Data extracts below:

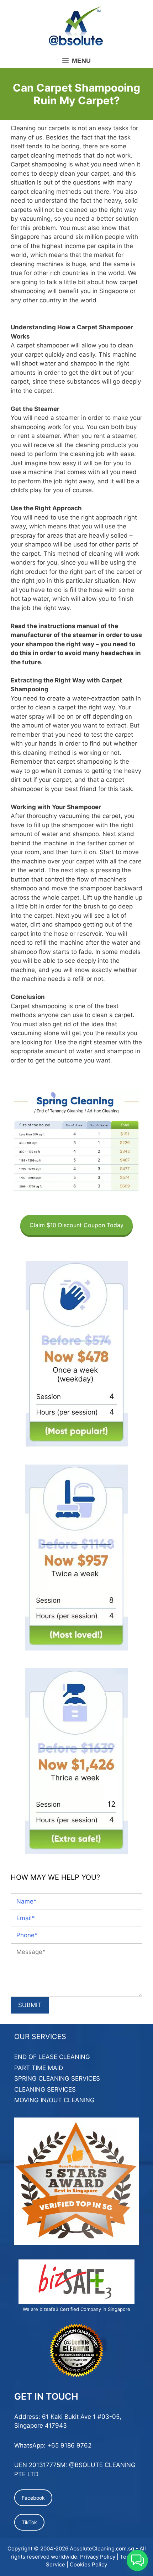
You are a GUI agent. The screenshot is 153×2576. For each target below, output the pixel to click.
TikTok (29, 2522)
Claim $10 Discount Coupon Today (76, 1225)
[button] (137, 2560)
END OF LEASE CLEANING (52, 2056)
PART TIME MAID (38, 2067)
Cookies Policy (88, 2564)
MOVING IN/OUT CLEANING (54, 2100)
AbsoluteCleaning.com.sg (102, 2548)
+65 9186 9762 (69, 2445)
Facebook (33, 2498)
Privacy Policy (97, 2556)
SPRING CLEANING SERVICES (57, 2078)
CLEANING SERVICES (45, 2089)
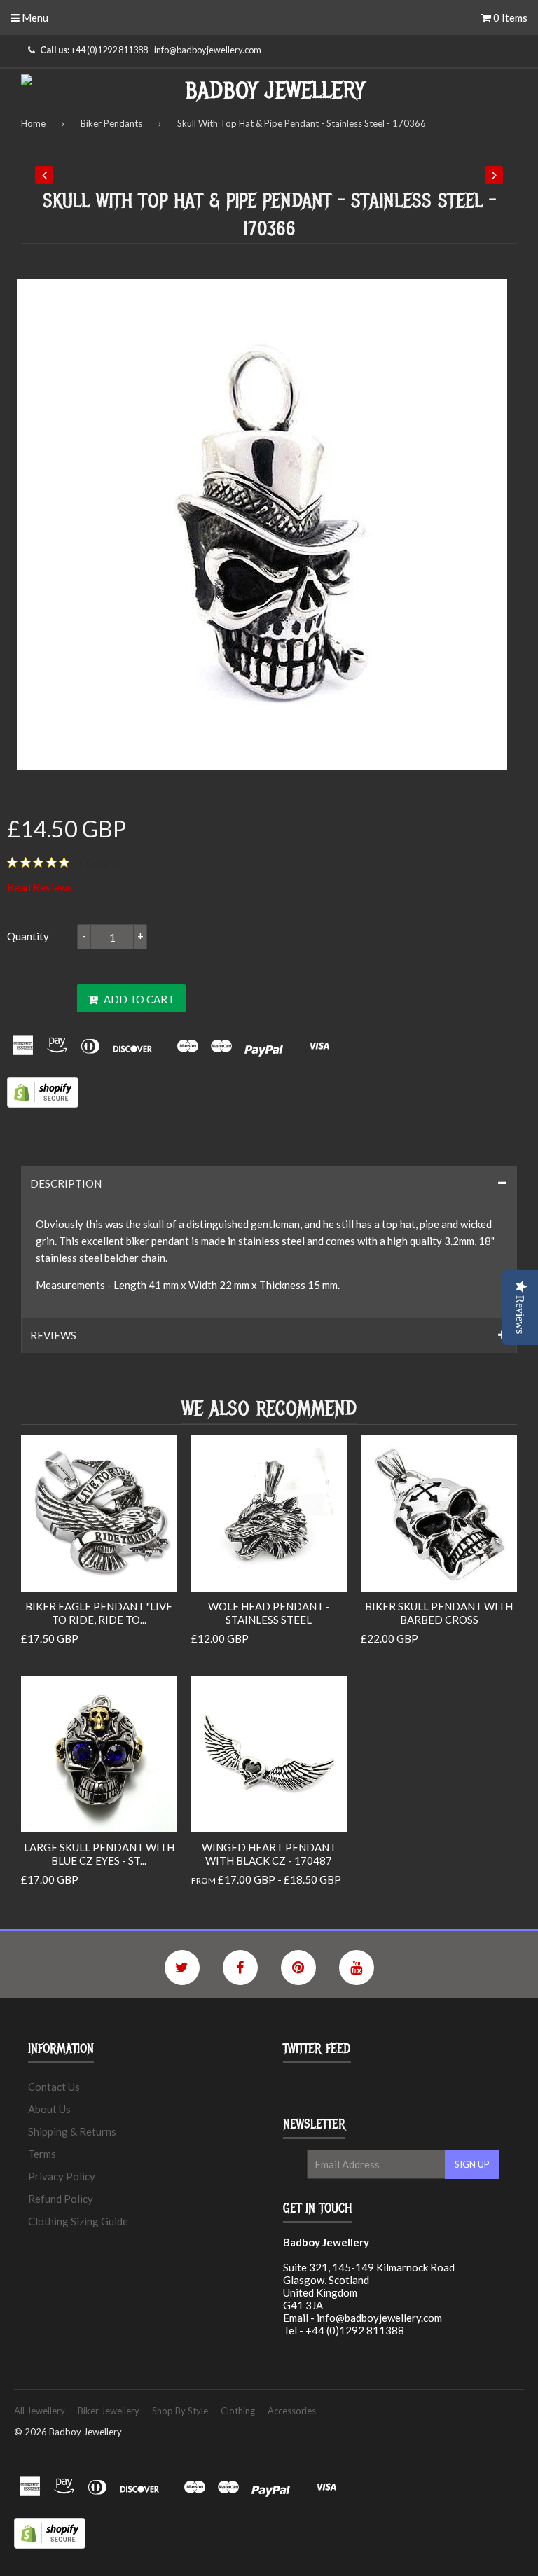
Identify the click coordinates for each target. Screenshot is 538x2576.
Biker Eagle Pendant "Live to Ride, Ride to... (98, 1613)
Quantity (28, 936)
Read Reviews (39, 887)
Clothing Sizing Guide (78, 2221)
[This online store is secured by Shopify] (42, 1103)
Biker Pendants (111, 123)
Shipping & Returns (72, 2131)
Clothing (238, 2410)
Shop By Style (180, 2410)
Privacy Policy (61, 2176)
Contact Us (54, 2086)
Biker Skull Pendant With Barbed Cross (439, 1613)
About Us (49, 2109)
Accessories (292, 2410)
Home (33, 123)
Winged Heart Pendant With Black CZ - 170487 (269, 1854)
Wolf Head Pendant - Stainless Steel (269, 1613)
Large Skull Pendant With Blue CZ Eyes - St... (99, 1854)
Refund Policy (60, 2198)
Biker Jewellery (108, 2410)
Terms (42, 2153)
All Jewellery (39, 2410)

End of Data extracts.
Data extracts below:

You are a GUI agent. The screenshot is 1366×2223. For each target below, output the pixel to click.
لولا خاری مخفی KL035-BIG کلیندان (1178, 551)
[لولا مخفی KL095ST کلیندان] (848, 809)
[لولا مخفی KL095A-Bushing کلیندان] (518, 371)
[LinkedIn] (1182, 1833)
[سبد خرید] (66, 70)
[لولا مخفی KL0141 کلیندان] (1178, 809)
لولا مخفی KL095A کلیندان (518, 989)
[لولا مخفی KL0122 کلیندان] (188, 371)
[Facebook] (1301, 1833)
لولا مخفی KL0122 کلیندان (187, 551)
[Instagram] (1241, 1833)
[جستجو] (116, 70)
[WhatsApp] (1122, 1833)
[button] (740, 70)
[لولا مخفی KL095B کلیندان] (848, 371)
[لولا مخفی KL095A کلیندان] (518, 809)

End of Data extracts.
Data extracts below:

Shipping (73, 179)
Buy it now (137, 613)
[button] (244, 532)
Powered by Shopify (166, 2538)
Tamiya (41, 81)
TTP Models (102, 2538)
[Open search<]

End of Data extracts.

**Your task:** Print, without alteration, only the lines above between the one holding "Biker Skull Pendant" and the one holding "All Jewellery (39, 2410)", inclusive.

**Solution for this problem:**
Biker Skull Pendant With Barbed Cross (439, 1613)
About Us (49, 2109)
Accessories (292, 2410)
Home (33, 123)
Winged Heart Pendant With Black CZ - 170487 (269, 1854)
Wolf Head Pendant - Stainless Steel (269, 1613)
Large Skull Pendant With Blue CZ Eyes - St... (99, 1854)
Refund Policy (60, 2198)
Biker Jewellery (108, 2410)
Terms (42, 2153)
All Jewellery (39, 2410)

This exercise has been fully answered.